Interface element records

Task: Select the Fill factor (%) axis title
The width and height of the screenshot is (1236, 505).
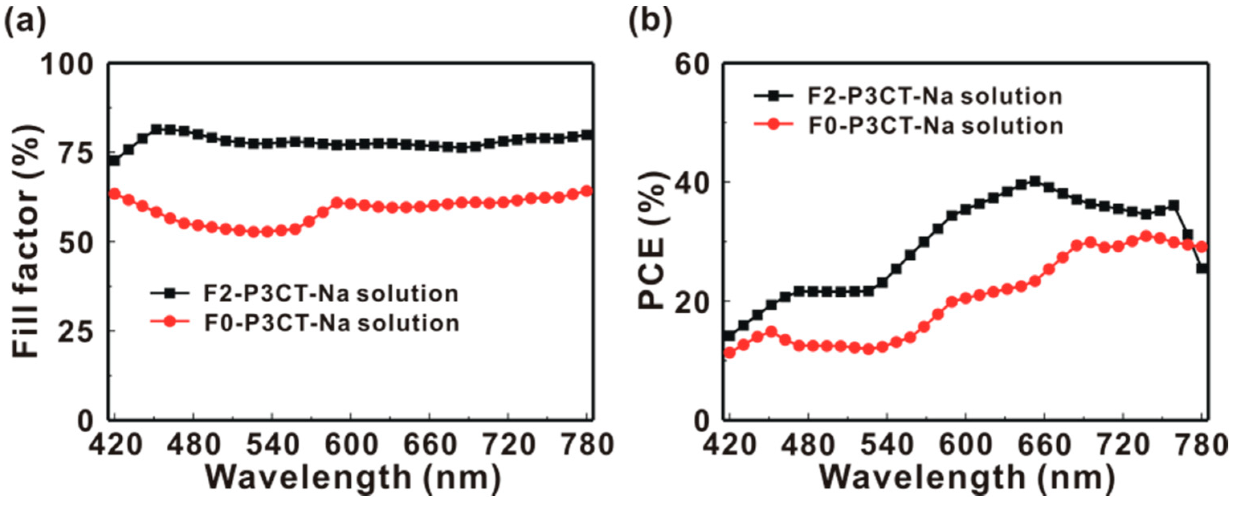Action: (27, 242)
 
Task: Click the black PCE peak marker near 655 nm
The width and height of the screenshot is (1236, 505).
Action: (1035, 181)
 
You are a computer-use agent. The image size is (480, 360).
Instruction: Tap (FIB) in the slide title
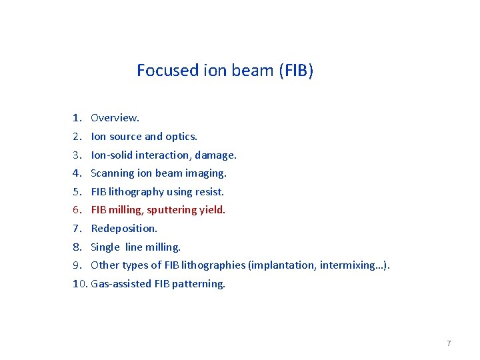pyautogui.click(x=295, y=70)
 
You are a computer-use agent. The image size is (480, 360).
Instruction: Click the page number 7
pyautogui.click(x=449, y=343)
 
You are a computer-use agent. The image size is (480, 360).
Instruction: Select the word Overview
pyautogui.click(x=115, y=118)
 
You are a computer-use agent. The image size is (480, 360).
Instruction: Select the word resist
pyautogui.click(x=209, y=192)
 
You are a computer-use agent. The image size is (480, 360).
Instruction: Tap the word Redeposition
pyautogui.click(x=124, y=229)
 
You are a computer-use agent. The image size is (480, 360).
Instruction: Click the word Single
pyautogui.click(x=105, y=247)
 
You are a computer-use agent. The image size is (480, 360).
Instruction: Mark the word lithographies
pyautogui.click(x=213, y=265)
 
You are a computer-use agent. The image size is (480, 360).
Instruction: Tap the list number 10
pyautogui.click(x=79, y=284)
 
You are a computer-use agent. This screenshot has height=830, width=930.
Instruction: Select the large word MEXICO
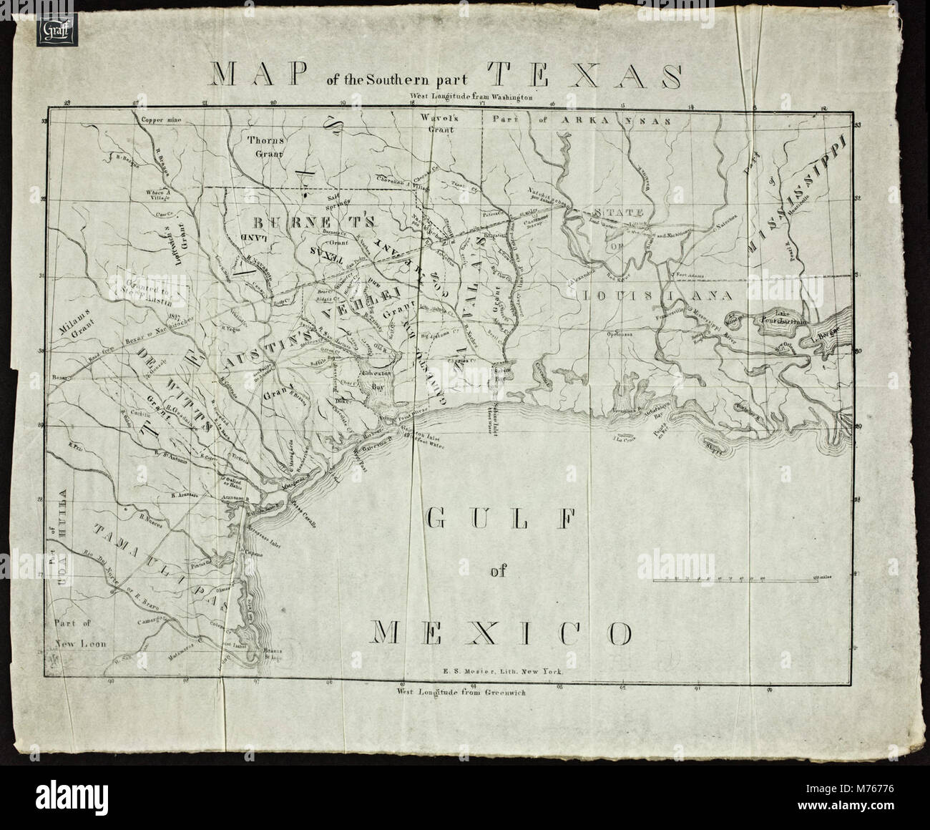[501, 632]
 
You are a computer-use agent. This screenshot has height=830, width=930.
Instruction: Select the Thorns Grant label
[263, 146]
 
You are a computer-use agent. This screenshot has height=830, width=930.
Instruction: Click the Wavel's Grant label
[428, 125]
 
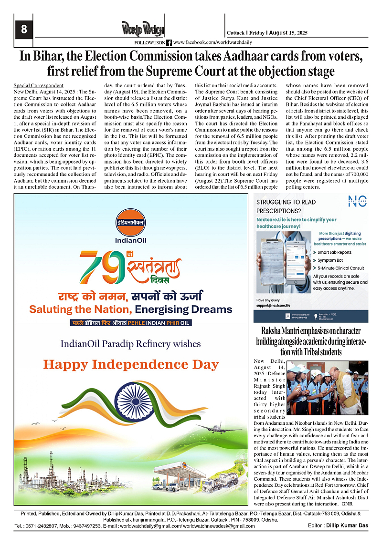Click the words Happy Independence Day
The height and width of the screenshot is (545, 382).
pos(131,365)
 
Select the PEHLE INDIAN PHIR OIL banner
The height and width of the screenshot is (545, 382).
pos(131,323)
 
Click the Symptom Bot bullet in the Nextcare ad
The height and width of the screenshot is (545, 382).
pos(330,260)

...

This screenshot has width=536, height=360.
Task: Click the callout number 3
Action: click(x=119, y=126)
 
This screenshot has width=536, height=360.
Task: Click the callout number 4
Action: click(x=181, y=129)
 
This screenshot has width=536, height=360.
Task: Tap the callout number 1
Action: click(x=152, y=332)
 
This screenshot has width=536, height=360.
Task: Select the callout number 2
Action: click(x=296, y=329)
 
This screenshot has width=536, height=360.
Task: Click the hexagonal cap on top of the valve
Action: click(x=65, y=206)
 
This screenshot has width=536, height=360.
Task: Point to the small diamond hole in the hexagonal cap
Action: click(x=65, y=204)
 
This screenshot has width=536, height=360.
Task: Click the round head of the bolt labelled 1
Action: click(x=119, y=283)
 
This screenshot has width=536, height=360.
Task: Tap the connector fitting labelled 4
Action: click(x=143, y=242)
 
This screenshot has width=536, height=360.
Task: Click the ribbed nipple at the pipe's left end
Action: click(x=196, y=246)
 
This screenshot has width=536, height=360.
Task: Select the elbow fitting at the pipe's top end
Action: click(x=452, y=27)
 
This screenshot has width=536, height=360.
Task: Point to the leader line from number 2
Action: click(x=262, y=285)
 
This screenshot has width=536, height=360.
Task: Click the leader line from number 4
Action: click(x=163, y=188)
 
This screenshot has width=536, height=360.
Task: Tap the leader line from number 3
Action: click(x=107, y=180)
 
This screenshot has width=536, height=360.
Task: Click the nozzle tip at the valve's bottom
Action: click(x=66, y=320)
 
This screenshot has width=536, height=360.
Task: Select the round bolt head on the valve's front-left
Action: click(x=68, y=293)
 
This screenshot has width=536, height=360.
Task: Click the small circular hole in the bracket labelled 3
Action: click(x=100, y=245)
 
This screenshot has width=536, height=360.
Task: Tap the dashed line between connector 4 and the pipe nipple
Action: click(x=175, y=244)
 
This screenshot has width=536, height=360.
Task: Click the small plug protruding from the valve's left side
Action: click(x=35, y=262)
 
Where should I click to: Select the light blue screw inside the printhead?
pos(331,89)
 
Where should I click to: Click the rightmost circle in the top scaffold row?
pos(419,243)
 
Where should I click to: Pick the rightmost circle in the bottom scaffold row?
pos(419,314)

### Task objective
Copy everything from the line containing "Select the PEHLE INDIAN PHIR OIL banner" down to the line containing "pos(330,260)", including both of those lines, without changing any character.

### Response to the task
Select the PEHLE INDIAN PHIR OIL banner
The height and width of the screenshot is (545, 382).
pos(131,323)
 
Click the Symptom Bot bullet in the Nextcare ad
The height and width of the screenshot is (545, 382).
pos(330,260)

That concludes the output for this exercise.